Section 93(4) of Act 925 is unambiguous. District spatial planning committees can consider general land use applications.

But when the land is a public space — a park, playground, school ground, market, lorry park, road reservation, wetland, floodplain, green belt, cemetery, or any land reserved in an approved structure plan or local plan — parliamentary approval is mandatory. 

This applies “irrespective of whether the land is stool, skin, family, private, vested or public land” once it has been designated as a public space in an approved plan.

In plain language: once the plan says “this is for the public,” you cannot change it in a back room meeting.

Yet that is exactly what is happening. 

Public spaces held in trust by the assemblies are being allocated, sold, leased or converted.

The result is what we see every rainy season: floods, because drains and wetlands were built on.

Heat, because trees and open spaces were paved over.

Traffic, because road reservations disappeared.

This is not just about maps and zoning. It is about survival.

Wetlands and floodplains absorb rain.

When we build on them, the water goes into homes.

The floods we experienced in Accra and other cities this year are a direct bill for this illegality. 

Parks, green belts, and open spaces reduce heat and provide clean air.

Without them, our cities become ovens.

School and hospital grounds are for expansion.

Market grounds and lorry parks are for commerce.
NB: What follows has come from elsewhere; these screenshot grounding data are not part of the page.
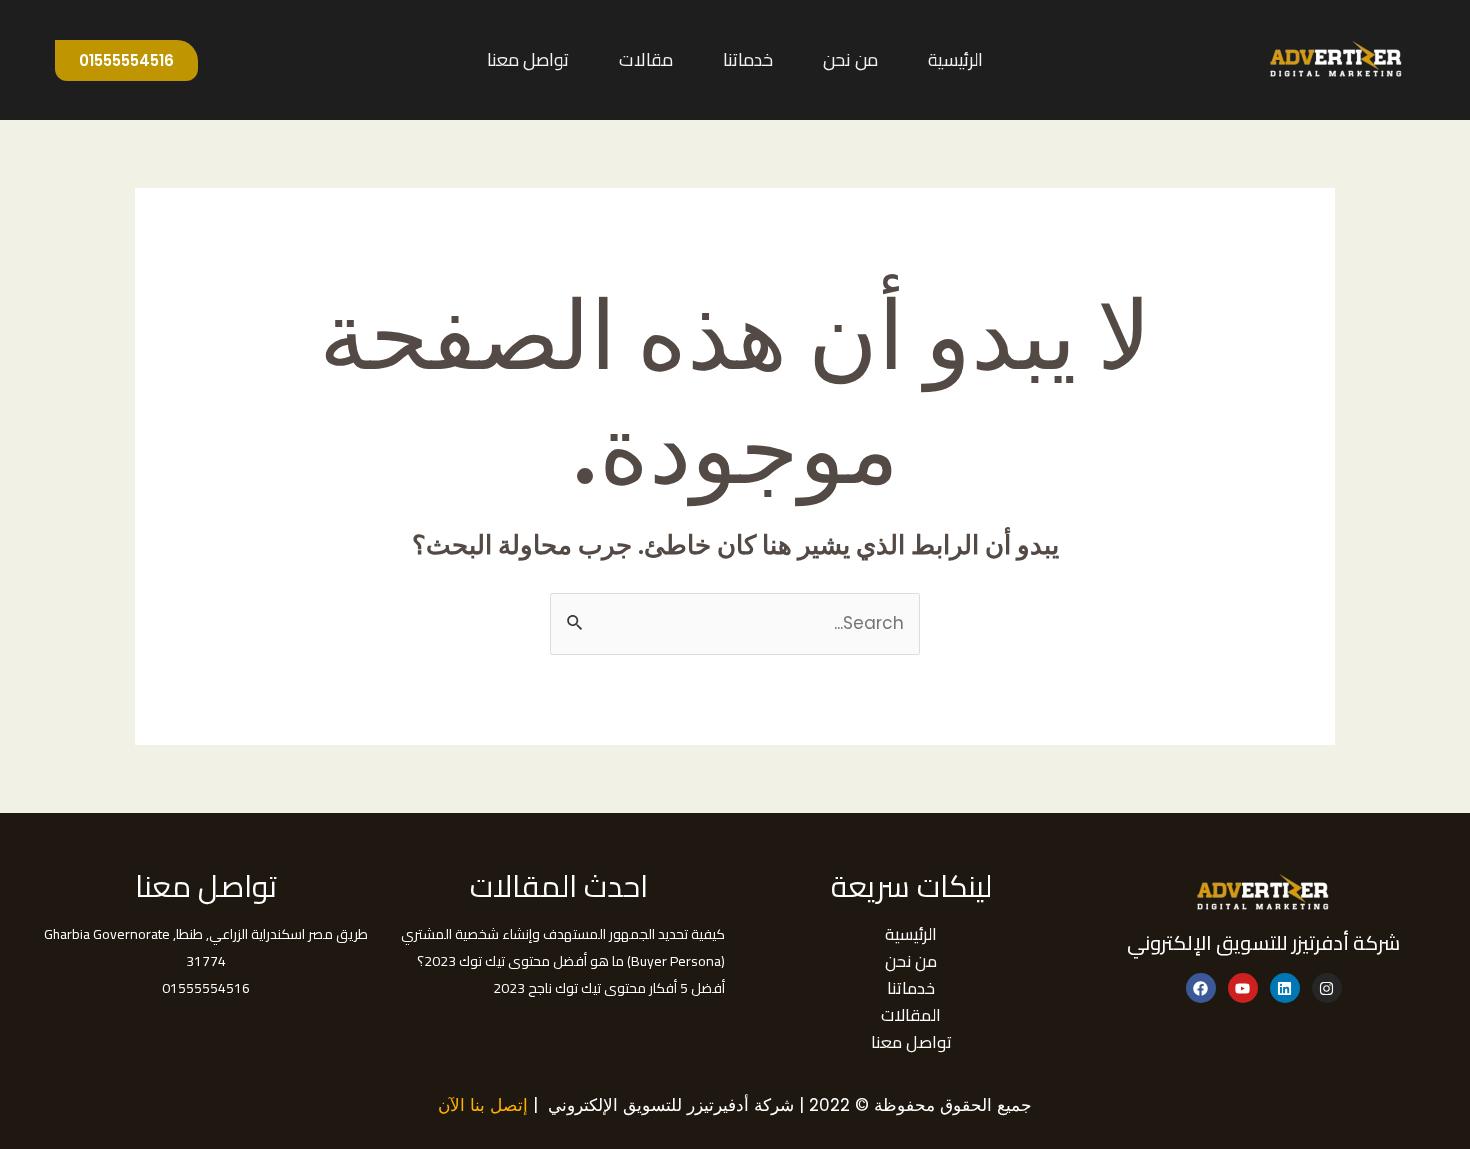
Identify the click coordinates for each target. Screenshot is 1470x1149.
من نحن (850, 59)
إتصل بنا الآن (483, 1105)
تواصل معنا (528, 59)
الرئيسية (955, 59)
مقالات (646, 59)
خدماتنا (748, 59)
When they are sold, services collapse and congestion gets worse.

When citizens see a playground become a hotel overnight, they lose faith in planning, in assemblies, and in the rule of law.
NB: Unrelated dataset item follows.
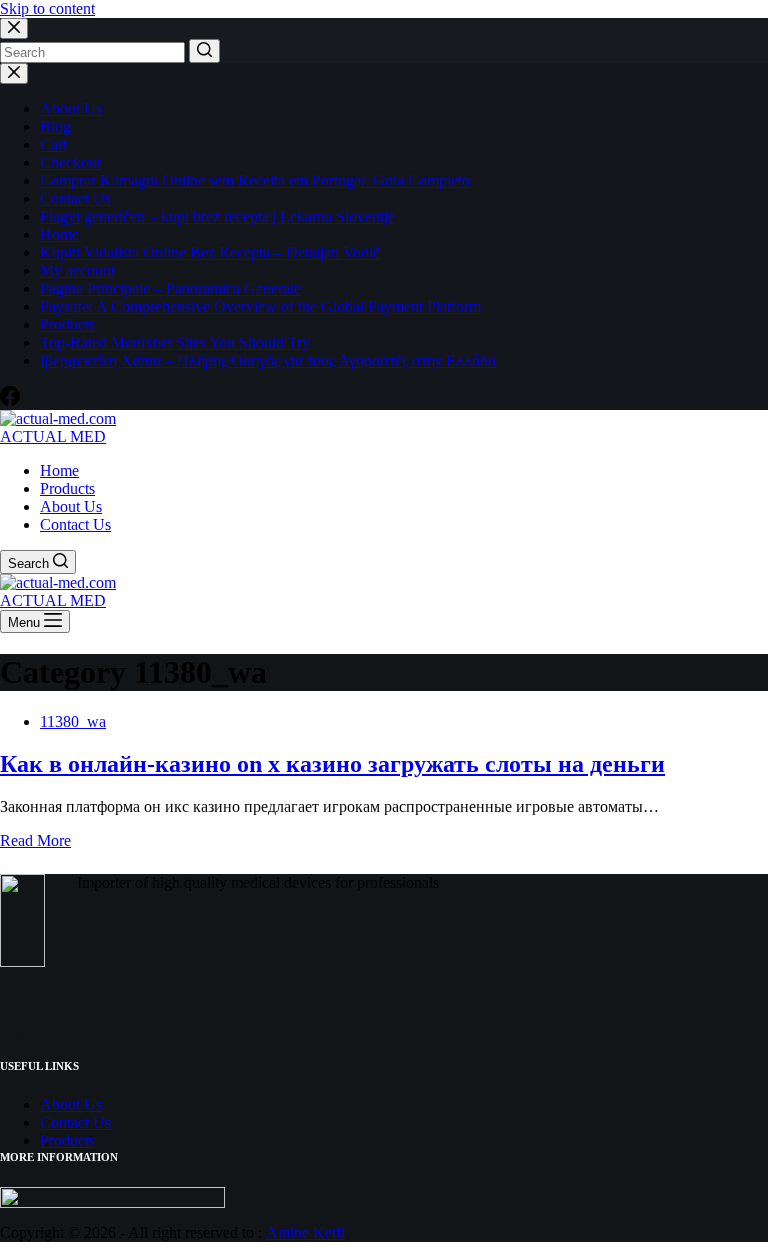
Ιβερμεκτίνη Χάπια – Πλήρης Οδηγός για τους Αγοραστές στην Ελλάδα (268, 360)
The problem is not the absence of legislation.

We have Act 925.

The problem is weak enforcement, political interference, poor appreciation of the law, illegal land transactions, poor record keeping, and the failure of institutions to enforce approved plans.
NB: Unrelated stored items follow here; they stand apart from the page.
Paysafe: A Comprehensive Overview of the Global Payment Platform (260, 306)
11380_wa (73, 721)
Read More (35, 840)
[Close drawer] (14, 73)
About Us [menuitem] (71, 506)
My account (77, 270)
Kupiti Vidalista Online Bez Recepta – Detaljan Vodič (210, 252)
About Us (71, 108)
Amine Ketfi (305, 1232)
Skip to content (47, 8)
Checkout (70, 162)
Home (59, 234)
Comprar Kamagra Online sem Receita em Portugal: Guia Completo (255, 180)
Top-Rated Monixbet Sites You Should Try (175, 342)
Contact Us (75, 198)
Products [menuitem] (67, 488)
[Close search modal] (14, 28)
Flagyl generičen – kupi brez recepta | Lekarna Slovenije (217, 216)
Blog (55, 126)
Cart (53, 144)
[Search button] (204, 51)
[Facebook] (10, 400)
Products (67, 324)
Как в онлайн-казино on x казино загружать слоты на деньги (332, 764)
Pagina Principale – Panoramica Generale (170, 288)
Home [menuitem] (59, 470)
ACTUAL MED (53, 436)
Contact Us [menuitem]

The law gives clear roles.

It is time we played them.

Any purported rezoning without parliamentary approval “may be declared invalid by a court of competent jurisdiction.”

That means demolitions, compensation claims, and wasted investment.

It means a developer loses money and a family loses a home — all because someone skipped the law.
Now we need action.

We need to digitise and publish all structures and local plans.

We must prosecute offenders.

Not just small encroachers.

Prosecute officials and chiefs who sign off on illegal allocations.

Deterrence works.

Recover public lands.

Where structures have gone up illegally on public space, the law must be enforced. Demolish, restore and replant.

Our cities are growing fast. Land is valuable.

The pressure to convert public space will only increase.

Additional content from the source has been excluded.